*Short exercise:* Reproduce the items below word for word, starting at the very first line and ending with the line that contains "[x=48, y=300]", with both ends included.

[start]

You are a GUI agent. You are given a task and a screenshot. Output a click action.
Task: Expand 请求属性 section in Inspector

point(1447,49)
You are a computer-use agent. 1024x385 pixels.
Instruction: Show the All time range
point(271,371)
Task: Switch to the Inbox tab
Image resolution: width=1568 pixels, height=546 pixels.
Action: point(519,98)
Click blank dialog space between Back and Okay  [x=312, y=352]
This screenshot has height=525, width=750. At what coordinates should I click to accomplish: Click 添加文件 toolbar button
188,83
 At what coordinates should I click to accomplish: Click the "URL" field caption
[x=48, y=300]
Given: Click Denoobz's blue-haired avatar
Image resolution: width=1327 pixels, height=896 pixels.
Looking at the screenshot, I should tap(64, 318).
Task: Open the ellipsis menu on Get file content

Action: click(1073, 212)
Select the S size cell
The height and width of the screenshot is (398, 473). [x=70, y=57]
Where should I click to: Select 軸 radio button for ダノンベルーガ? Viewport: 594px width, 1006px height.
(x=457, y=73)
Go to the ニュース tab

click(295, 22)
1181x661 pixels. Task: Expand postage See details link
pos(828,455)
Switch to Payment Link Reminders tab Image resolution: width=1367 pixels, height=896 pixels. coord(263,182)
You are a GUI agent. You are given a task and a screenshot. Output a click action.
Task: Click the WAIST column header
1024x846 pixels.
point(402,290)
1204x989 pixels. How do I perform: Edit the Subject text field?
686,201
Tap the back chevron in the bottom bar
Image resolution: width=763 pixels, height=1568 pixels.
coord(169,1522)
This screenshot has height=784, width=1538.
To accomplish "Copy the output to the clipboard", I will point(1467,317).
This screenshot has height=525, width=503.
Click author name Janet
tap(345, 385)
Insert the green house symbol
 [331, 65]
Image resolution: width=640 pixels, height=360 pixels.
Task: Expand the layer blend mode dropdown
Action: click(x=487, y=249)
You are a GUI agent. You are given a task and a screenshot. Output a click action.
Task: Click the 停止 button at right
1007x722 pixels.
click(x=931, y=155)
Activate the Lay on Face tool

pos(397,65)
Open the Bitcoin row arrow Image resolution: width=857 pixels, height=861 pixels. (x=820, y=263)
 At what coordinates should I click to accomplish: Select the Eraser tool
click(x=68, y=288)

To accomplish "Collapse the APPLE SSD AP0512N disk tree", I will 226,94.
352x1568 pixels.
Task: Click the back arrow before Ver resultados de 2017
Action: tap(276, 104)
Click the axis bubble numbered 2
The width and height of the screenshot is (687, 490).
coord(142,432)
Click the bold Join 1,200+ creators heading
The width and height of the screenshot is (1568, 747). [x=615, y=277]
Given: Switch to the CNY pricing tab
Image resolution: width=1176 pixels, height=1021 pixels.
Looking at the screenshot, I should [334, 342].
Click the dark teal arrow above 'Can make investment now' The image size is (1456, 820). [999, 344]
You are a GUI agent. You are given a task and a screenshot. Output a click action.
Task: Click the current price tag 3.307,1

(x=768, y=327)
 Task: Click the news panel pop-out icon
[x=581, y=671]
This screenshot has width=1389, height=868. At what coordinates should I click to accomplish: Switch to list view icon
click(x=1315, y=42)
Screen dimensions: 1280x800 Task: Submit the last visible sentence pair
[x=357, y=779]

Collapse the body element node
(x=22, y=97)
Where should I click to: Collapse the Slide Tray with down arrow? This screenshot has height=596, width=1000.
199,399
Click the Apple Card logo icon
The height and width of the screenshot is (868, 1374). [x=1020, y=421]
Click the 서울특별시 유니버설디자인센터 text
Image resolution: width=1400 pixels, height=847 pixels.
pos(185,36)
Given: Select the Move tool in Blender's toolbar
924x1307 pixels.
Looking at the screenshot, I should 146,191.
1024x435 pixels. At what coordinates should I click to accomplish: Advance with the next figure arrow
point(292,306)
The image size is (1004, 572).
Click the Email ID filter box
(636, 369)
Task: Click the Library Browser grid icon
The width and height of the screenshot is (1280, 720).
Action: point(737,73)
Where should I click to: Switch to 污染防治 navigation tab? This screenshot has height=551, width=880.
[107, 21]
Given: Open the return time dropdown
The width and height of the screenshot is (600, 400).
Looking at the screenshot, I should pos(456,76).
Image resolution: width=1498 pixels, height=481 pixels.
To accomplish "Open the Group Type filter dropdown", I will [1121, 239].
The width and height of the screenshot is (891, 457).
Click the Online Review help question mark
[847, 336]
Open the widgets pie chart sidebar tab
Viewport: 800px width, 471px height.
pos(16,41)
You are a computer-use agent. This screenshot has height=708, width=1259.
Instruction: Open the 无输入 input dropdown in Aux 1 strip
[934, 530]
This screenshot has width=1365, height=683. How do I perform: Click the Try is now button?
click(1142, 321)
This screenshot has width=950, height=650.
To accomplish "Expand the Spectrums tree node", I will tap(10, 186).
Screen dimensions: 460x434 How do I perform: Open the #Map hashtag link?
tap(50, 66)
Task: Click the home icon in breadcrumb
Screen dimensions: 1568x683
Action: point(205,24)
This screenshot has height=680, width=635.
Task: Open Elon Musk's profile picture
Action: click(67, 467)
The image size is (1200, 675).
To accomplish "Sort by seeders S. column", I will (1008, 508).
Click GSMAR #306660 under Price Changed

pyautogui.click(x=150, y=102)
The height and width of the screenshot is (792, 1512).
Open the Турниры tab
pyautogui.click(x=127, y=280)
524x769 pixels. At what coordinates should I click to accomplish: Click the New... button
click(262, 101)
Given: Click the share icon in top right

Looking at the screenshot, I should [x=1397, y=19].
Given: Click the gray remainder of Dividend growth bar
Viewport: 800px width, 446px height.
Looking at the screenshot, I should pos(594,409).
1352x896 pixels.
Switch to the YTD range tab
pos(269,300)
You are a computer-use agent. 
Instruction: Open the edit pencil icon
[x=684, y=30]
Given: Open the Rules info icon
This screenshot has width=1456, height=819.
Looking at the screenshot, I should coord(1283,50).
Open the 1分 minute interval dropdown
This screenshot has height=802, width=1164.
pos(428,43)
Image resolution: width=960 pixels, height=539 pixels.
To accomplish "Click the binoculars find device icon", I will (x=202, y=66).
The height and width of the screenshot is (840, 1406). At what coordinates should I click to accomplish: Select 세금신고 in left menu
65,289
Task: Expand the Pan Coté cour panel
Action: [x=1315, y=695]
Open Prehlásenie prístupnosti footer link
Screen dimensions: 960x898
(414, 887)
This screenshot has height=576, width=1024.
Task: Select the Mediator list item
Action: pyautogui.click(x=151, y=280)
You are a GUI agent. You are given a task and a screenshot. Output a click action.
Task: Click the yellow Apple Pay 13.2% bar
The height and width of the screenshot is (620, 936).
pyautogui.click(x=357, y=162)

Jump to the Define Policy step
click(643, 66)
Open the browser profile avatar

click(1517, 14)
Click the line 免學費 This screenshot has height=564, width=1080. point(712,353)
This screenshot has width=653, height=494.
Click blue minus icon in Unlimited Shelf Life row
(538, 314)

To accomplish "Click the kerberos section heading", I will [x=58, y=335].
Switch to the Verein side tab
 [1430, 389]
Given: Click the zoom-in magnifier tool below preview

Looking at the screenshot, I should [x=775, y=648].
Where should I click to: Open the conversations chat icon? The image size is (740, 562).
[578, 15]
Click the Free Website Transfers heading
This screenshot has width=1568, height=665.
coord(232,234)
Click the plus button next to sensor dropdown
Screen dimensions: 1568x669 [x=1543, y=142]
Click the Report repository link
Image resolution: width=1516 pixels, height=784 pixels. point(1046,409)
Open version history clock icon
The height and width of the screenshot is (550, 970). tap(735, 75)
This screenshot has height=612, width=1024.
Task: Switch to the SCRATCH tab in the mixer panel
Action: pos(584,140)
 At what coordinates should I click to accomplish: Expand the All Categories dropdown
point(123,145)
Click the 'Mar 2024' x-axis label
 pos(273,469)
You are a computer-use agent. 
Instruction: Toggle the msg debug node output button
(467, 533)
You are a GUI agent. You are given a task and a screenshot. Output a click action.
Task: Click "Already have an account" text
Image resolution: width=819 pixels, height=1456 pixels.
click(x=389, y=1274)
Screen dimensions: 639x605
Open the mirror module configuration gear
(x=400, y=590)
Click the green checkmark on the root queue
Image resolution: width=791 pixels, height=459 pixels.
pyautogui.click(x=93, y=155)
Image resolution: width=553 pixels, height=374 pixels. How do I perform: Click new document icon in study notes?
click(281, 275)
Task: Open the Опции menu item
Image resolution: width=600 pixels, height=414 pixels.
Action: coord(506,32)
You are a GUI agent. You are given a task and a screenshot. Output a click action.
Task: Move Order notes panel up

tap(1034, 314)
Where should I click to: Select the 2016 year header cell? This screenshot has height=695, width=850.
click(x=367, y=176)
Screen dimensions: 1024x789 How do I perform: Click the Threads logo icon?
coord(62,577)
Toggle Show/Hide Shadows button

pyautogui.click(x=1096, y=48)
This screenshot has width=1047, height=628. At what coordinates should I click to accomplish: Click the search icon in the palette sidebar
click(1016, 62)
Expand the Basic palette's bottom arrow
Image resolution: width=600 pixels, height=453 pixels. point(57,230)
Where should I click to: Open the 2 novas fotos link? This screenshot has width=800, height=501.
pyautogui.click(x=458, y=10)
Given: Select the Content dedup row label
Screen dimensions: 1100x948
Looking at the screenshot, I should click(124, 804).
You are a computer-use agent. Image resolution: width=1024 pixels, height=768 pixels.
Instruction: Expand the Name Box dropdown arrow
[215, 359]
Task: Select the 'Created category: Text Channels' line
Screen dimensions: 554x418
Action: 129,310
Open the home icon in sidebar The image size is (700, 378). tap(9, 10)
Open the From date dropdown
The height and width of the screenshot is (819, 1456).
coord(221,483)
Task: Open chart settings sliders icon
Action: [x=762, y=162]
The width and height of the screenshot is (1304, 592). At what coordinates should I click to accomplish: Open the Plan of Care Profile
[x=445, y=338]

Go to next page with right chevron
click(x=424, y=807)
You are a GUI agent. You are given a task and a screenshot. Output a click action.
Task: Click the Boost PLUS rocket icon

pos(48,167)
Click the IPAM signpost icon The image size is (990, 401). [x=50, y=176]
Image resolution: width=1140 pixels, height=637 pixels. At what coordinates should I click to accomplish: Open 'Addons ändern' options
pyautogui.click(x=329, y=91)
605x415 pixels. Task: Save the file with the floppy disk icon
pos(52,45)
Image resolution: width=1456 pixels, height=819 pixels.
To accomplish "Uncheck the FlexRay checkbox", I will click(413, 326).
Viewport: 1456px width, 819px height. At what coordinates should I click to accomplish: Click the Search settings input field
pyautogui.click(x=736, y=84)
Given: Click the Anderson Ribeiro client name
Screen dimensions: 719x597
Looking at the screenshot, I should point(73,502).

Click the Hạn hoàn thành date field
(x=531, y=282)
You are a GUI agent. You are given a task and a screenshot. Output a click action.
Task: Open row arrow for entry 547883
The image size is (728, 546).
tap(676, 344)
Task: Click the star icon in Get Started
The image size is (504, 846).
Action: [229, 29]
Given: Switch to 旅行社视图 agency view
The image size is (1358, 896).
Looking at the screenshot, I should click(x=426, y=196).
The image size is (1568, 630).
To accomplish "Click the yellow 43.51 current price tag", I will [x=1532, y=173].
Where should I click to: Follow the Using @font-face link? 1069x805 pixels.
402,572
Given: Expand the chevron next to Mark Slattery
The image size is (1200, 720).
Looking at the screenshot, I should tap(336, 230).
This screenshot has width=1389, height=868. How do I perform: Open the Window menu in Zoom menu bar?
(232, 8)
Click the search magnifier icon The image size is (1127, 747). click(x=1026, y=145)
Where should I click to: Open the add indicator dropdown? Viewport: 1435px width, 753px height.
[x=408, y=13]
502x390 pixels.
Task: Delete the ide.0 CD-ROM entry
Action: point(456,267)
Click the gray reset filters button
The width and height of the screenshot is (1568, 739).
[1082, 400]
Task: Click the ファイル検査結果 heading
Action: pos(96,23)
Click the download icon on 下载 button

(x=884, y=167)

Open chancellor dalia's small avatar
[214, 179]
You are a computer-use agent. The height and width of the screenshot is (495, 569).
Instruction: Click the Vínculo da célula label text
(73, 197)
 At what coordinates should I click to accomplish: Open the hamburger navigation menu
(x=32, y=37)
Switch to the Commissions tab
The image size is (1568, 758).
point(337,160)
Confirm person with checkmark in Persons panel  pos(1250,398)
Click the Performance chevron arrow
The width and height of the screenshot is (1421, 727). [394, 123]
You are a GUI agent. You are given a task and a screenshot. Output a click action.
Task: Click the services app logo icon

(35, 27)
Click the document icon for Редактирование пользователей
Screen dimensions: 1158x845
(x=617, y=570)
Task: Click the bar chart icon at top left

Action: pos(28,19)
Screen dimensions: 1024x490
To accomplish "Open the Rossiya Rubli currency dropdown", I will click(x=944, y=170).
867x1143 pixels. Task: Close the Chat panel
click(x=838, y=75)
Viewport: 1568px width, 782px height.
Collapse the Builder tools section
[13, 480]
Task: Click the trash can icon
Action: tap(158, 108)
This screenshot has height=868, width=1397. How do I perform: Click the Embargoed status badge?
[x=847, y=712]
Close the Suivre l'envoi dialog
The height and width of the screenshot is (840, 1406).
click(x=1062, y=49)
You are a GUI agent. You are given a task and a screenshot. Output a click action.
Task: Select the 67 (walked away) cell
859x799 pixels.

[end]

*Answer:*
You are a GUI agent. You are given a task and a screenshot. Output a click action.
Task: Expand 请求属性 section in Inspector

point(1447,49)
You are a computer-use agent. 1024x385 pixels.
Instruction: Show the All time range
point(271,371)
Task: Switch to the Inbox tab
Image resolution: width=1568 pixels, height=546 pixels.
Action: point(519,98)
Click blank dialog space between Back and Okay  [x=312, y=352]
This screenshot has height=525, width=750. At what coordinates should I click to accomplish: Click 添加文件 toolbar button
188,83
 At what coordinates should I click to accomplish: Click the "URL" field caption
[x=48, y=300]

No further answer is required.